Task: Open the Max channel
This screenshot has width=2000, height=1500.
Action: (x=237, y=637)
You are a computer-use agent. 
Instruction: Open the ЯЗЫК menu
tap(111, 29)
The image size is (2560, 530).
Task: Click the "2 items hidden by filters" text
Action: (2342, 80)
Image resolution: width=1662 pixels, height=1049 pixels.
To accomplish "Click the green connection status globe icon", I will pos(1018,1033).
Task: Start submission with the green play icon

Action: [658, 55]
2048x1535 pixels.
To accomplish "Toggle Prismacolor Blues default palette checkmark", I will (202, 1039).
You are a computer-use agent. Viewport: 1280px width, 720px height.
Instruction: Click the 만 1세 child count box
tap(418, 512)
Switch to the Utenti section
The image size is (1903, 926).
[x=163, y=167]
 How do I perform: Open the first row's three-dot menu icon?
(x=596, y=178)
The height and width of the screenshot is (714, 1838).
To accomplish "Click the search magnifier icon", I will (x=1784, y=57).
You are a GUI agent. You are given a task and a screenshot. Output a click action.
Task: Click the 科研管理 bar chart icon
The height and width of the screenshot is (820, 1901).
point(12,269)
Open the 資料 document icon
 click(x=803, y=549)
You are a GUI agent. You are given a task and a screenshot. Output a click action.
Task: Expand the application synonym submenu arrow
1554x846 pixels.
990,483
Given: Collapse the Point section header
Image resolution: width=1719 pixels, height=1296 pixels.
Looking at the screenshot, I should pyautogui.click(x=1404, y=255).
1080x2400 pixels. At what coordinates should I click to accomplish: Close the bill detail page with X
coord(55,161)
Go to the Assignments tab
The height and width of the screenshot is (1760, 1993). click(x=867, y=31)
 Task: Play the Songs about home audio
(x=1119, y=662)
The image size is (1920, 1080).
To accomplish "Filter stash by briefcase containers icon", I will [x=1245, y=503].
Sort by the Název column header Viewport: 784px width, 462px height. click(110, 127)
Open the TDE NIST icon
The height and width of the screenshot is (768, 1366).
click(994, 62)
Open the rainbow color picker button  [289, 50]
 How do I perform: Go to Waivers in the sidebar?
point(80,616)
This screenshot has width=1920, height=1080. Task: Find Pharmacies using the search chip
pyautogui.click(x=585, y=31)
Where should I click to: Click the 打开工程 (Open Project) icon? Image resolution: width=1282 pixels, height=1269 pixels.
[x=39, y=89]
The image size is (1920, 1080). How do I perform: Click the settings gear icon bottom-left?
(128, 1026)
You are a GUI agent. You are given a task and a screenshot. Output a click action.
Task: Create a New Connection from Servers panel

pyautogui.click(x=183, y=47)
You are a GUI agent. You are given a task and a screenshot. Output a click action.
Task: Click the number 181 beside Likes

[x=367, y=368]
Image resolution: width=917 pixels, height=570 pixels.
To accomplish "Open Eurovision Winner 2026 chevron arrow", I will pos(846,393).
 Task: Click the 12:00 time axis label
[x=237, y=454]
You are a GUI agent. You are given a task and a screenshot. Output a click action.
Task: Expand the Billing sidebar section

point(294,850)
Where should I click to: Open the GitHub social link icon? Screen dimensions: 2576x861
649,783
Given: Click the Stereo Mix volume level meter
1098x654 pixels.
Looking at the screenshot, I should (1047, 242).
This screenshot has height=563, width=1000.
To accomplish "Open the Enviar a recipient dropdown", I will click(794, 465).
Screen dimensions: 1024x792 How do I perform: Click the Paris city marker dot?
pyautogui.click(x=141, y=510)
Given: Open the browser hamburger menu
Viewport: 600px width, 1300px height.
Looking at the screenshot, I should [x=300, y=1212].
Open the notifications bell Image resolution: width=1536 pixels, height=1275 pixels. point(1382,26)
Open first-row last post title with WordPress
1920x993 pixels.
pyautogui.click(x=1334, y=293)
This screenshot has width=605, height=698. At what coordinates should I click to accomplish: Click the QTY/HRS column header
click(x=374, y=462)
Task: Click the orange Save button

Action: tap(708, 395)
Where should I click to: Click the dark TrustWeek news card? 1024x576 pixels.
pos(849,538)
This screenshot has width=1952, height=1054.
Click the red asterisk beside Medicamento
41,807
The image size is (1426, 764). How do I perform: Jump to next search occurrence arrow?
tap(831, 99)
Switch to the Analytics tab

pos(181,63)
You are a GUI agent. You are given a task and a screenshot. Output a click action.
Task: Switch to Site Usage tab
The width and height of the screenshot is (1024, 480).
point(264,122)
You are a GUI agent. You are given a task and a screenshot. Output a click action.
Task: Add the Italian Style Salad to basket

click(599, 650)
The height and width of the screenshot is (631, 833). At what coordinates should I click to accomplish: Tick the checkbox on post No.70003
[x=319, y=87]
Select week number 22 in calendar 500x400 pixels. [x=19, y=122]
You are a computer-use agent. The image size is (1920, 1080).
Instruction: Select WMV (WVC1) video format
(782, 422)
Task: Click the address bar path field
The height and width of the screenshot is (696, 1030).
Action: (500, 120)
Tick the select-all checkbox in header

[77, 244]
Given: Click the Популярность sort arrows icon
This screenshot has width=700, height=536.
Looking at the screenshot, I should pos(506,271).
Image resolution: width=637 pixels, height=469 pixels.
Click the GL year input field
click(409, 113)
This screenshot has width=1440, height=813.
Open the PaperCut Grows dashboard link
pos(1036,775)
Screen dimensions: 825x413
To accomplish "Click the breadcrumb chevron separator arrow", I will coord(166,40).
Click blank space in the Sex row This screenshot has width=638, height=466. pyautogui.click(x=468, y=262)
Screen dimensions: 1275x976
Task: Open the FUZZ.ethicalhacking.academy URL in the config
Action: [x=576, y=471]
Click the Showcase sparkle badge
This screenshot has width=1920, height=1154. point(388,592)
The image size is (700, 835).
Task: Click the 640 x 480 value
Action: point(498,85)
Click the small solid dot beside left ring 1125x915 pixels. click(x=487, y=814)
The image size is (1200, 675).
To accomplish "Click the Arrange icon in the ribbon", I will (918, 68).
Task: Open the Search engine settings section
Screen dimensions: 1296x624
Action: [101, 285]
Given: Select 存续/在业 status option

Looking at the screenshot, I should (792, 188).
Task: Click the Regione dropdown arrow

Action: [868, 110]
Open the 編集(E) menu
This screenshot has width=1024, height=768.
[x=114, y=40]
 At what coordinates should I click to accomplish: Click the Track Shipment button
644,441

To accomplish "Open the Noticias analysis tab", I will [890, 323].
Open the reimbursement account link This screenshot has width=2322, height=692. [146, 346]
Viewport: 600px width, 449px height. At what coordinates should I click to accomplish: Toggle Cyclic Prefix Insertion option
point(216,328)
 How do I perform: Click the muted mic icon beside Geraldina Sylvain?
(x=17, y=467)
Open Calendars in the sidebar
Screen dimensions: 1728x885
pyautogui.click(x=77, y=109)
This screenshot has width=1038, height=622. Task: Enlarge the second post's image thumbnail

Instructions for the task: Copy the data verbatim, beginning at the line that contains "Sort by the" and stopping after the line that contains "[x=367, y=368]".

Exercise result:
Sort by the Název column header Viewport: 784px width, 462px height. click(110, 127)
Open the TDE NIST icon
The height and width of the screenshot is (768, 1366).
click(994, 62)
Open the rainbow color picker button  [289, 50]
 How do I perform: Go to Waivers in the sidebar?
point(80,616)
This screenshot has width=1920, height=1080. Task: Find Pharmacies using the search chip
pyautogui.click(x=585, y=31)
Where should I click to: Click the 打开工程 (Open Project) icon? Image resolution: width=1282 pixels, height=1269 pixels.
[x=39, y=89]
The image size is (1920, 1080). How do I perform: Click the settings gear icon bottom-left?
(128, 1026)
You are a GUI agent. You are given a task and a screenshot. Output a click action.
Task: Create a New Connection from Servers panel

pyautogui.click(x=183, y=47)
You are a GUI agent. You are given a task and a screenshot. Output a click action.
Task: Click the number 181 beside Likes

[x=367, y=368]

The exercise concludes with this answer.